Claude AI Tutorial #9: Vision — Analyzing Images and Documents

Claude can see. Send it a screenshot, a photo of a document, a chart, or a technical diagram — and it will analyze what it sees. Vision turns Claude into a powerful tool for data extraction, UI review, and document processing.

This is Article 9 in the Claude AI — From Zero to Power User series. You should have completed Article 7: Messages API before this article.

By the end of this article, you will know how to send images to Claude, extract data from documents, analyze screenshots, and optimize image costs.

What Claude Can See

Claude supports four image formats:

PNG — screenshots, diagrams, charts
JPEG — photos, scanned documents
GIF — static and animated (first frame only)
WebP — web images

Limits:

Up to 100 images per API call
Maximum resolution: 8000 x 8000 pixels
Optimal size: 1.15 megapixels (about 1072 x 1072 pixels)

Images larger than 1.15 megapixels are automatically resized. Sending very large images wastes tokens without improving quality.

Sending Images: Base64

The most common way to send images is base64 encoding.
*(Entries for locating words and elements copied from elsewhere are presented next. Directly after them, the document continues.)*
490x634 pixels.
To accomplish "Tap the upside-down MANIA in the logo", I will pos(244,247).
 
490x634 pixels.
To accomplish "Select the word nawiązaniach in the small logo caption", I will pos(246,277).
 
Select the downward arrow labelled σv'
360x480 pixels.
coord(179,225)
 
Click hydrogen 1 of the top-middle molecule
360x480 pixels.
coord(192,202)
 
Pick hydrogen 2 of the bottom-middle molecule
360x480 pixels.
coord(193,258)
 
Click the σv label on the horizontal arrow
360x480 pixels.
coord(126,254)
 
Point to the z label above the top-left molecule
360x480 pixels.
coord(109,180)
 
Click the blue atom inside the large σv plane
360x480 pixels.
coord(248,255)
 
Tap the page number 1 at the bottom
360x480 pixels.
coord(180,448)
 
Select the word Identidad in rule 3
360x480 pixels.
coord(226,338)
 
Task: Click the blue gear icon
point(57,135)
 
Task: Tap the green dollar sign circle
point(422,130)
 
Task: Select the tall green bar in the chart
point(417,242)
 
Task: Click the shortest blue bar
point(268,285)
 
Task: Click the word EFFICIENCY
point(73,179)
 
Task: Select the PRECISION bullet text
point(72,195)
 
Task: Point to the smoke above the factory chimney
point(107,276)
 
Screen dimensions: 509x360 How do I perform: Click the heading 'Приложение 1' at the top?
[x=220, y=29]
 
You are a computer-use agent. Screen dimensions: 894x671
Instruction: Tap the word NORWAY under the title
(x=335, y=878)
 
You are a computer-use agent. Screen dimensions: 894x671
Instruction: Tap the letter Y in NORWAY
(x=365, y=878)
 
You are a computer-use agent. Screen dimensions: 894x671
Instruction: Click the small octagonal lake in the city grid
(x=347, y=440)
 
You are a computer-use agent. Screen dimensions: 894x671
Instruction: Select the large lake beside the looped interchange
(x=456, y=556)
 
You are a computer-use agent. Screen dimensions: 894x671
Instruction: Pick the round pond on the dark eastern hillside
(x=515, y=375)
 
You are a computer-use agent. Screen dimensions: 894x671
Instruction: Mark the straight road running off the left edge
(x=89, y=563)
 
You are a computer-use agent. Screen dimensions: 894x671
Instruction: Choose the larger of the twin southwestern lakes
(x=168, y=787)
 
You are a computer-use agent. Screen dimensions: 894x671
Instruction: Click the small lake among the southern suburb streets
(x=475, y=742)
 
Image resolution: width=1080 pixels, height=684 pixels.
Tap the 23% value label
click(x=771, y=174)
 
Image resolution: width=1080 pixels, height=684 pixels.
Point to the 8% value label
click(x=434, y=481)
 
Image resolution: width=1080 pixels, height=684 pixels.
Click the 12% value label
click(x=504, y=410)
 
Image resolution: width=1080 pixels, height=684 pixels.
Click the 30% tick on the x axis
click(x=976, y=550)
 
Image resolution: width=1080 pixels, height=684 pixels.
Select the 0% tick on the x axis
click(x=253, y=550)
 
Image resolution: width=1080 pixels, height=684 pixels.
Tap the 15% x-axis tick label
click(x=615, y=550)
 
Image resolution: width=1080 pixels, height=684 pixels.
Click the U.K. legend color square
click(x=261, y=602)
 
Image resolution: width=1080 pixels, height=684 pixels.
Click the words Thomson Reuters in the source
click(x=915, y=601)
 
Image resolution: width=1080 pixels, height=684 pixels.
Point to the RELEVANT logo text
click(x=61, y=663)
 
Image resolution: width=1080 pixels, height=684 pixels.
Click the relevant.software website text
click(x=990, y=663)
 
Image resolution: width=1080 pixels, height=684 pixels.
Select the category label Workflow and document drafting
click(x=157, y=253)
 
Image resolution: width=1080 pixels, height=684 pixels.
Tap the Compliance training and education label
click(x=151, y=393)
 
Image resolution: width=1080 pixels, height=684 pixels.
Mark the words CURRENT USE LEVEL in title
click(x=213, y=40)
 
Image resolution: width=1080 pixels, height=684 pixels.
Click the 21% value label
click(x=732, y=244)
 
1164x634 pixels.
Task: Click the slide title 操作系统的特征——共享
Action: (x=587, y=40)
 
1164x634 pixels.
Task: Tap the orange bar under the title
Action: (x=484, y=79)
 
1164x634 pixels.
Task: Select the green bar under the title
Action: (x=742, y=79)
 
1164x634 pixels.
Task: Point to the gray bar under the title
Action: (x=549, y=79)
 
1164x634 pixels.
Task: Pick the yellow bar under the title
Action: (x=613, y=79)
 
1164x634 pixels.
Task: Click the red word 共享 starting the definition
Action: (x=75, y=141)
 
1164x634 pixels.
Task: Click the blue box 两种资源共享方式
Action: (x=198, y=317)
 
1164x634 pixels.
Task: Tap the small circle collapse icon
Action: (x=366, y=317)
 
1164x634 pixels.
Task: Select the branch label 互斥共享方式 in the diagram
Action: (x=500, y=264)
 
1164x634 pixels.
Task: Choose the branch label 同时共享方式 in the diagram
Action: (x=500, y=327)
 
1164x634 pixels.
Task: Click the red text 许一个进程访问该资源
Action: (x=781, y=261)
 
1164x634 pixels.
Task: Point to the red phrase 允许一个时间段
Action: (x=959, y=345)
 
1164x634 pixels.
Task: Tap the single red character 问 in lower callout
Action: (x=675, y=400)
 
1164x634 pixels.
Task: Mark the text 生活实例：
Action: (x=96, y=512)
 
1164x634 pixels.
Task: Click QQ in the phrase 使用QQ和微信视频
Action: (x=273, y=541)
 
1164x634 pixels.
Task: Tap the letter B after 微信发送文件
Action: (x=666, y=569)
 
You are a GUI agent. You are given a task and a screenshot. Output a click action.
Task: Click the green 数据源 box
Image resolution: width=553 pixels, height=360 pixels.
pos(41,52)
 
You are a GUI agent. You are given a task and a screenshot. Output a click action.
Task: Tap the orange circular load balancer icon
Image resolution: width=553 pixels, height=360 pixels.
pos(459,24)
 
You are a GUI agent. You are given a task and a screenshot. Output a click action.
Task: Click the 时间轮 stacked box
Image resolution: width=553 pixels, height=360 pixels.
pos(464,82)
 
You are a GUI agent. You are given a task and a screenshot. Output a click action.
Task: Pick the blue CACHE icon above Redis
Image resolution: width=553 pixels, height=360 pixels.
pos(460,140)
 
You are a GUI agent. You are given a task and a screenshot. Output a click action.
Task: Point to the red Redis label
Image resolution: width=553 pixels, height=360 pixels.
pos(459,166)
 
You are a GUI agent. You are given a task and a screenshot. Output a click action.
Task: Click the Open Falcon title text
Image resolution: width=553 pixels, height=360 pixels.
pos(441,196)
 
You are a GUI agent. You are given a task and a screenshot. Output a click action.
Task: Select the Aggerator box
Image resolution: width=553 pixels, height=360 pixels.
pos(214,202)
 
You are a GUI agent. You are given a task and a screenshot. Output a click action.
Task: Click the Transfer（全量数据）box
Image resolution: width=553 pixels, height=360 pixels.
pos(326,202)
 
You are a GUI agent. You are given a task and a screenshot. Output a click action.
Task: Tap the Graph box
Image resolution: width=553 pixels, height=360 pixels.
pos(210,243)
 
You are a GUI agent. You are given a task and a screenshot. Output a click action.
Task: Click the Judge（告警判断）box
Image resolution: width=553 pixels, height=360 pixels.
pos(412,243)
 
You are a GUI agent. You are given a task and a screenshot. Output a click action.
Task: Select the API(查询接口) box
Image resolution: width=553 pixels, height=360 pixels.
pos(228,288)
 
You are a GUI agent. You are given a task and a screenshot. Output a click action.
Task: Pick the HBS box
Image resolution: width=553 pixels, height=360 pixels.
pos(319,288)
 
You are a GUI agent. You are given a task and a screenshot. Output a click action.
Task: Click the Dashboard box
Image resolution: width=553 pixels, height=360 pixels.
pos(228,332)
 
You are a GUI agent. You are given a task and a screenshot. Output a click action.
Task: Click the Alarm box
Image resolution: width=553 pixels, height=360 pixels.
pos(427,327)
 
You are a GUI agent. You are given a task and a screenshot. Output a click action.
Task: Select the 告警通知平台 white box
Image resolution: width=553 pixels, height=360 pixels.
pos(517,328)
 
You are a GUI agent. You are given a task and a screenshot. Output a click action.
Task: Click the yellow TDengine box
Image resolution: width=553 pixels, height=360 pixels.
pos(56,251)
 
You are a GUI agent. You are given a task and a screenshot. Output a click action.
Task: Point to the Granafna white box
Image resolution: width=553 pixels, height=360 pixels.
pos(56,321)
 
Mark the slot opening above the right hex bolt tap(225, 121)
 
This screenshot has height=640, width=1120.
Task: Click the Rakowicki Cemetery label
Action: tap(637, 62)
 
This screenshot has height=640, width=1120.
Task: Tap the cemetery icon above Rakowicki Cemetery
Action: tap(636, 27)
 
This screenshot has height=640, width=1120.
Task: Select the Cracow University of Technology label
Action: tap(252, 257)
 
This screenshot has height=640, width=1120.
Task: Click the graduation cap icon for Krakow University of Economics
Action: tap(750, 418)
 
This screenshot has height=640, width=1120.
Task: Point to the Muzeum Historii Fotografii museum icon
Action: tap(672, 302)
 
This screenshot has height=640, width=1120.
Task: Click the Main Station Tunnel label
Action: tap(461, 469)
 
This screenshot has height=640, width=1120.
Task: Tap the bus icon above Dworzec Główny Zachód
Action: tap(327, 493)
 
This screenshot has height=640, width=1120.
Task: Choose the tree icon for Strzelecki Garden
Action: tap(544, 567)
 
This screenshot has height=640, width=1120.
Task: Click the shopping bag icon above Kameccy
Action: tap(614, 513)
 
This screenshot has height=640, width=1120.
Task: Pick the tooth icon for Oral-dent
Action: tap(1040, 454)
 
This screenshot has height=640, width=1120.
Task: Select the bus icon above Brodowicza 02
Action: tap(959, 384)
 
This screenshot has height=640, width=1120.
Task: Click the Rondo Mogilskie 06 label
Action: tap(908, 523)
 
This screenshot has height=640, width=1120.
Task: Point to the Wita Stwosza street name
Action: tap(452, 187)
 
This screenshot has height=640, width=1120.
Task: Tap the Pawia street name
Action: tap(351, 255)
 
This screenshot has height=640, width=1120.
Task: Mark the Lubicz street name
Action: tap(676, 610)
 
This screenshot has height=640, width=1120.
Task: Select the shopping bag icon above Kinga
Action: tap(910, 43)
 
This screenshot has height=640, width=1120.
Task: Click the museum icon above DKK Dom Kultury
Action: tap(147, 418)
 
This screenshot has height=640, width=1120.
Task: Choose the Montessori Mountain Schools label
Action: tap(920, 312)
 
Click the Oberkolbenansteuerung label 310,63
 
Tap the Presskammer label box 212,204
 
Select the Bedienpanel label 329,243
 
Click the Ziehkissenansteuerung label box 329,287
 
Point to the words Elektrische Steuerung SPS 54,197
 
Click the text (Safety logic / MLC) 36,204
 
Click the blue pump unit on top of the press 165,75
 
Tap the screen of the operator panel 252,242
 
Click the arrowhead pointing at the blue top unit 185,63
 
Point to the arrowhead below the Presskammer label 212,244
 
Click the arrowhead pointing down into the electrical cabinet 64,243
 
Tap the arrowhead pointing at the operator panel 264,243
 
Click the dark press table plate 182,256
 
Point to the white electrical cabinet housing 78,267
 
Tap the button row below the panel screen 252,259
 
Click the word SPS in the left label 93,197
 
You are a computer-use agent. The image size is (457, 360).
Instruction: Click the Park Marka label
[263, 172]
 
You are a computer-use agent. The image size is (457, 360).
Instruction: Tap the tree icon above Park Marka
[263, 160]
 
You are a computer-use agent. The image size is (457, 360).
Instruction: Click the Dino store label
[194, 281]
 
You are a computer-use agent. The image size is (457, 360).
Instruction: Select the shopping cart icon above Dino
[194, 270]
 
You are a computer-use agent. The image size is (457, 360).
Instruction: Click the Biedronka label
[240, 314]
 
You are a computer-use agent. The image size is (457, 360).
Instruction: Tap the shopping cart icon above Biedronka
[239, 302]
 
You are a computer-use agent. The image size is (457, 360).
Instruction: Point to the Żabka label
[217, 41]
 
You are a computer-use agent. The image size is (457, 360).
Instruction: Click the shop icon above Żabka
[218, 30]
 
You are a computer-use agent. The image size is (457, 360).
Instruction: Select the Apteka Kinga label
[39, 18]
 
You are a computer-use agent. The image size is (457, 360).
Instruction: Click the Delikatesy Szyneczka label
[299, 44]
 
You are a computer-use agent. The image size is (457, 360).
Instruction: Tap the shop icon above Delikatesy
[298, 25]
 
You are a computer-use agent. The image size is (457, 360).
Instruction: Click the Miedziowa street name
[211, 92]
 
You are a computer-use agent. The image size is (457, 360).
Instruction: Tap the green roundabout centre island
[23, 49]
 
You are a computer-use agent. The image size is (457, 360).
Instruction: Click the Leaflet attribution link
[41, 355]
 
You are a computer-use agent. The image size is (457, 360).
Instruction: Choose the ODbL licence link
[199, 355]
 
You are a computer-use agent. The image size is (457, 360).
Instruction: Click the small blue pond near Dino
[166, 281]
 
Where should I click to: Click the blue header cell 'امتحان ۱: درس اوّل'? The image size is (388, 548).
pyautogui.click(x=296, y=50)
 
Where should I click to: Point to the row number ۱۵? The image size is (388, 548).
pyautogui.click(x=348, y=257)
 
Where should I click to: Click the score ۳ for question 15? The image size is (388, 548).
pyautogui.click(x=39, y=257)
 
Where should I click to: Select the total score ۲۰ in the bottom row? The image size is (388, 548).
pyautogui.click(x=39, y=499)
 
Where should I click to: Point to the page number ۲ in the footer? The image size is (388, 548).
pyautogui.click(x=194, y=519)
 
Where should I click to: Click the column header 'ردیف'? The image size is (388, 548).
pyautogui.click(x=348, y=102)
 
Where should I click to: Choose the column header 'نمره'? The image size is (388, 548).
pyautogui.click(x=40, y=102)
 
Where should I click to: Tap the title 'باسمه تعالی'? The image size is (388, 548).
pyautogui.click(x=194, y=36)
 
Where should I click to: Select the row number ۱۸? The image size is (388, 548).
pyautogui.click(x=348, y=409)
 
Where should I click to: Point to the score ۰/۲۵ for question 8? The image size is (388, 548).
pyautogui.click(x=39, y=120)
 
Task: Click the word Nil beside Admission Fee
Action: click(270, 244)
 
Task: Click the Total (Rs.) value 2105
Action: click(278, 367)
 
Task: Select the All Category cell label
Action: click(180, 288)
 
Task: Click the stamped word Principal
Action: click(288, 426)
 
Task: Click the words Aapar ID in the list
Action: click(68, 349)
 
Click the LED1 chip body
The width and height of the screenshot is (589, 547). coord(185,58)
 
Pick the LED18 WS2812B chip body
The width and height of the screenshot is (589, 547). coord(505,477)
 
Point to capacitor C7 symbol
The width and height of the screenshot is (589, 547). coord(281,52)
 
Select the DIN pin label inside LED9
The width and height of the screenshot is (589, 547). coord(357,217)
This works for local files.

Python

import anthropic
import base64

client = anthropic.Anthropic()

# Read and encode the image
with open("screenshot.png", "rb") as f:
    image_data = base64.standard_b64encode(f.read()).decode("utf-8")

message = client.messages.create(
    model="claude-sonnet-4-6",
    max_tokens=1024,
    messages=[
        {
            "role": "user",
            "content": [
                {
                    "type": "image",
                    "source": {
                        "type": "base64",
                        "media_type": "image/png",
                        "data": image_data
                    }
                },
                {
                    "type": "text",
                    "text": "Describe what you see in this screenshot."
                }
            ]
        }
    ]
)

print(message.content[0].text)

TypeScript

import Anthropic from "@anthropic-ai/sdk";
import { readFileSync } from "fs";

const client = new Anthropic();

const imageData = readFileSync("screenshot.png").toString("base64");

const message = await client.messages.create({
  model: "claude-sonnet-4-6",
  max_tokens: 1024,
  messages: [
    {
      role: "user",
      content: [
        {
          type: "image",
          source: {
            type: "base64",
            media_type: "image/png",
            data: imageData,
          },
        },
        {
          type: "text",
          text: "Describe what you see in this screenshot.",
        },
      ],
    },
  ],
});

if (message.content[0].type === "text") {
  console.log(message.content[0].text);
}

Notice the message content is now an array of blocks — an image block and a text block. This is how you combine images with text instructions.

Sending Images: URL

You can also send images by URL. Claude fetches the image directly.

Python

import anthropic

client = anthropic.Anthropic()

message = client.messages.create(
    model="claude-sonnet-4-6",
    max_tokens=1024,
    messages=[
        {
            "role": "user",
            "content": [
                {
                    "type": "image",
                    "source": {
                        "type": "url",
                        "url": "https://example.com/chart.png"
                    }
                },
                {
                    "type": "text",
                    "text": "What data does this chart show? List the key numbers."
                }
            ]
        }
    ]
)

print(message.content[0].text)

TypeScript

import Anthropic from "@anthropic-ai/sdk";

const client = new Anthropic();

const message = await client.messages.create({
  model: "claude-sonnet-4-6",
  max_tokens: 1024,
  messages: [
    {
      role: "user",
      content: [
        {
          type: "image",
          source: {
            type: "url",
            url: "https://example.com/chart.png",
          },
        },
        {
          type: "text",
          text: "What data does this chart show? List the key numbers.",
        },
      ],
    },
  ],
});

if (message.content[0].type === "text") {
  console.log(message.content[0].text);
}

URL-based images are simpler but require the image to be publicly accessible.

Use Case 1: Screenshot Analysis

Claude is excellent at analyzing UI screenshots. Use it for code review, design feedback, or bug detection.

Python

import anthropic
import base64

client = anthropic.Anthropic()

with open("app-screenshot.png", "rb") as f:
    image_data = base64.standard_b64encode(f.read()).decode("utf-8")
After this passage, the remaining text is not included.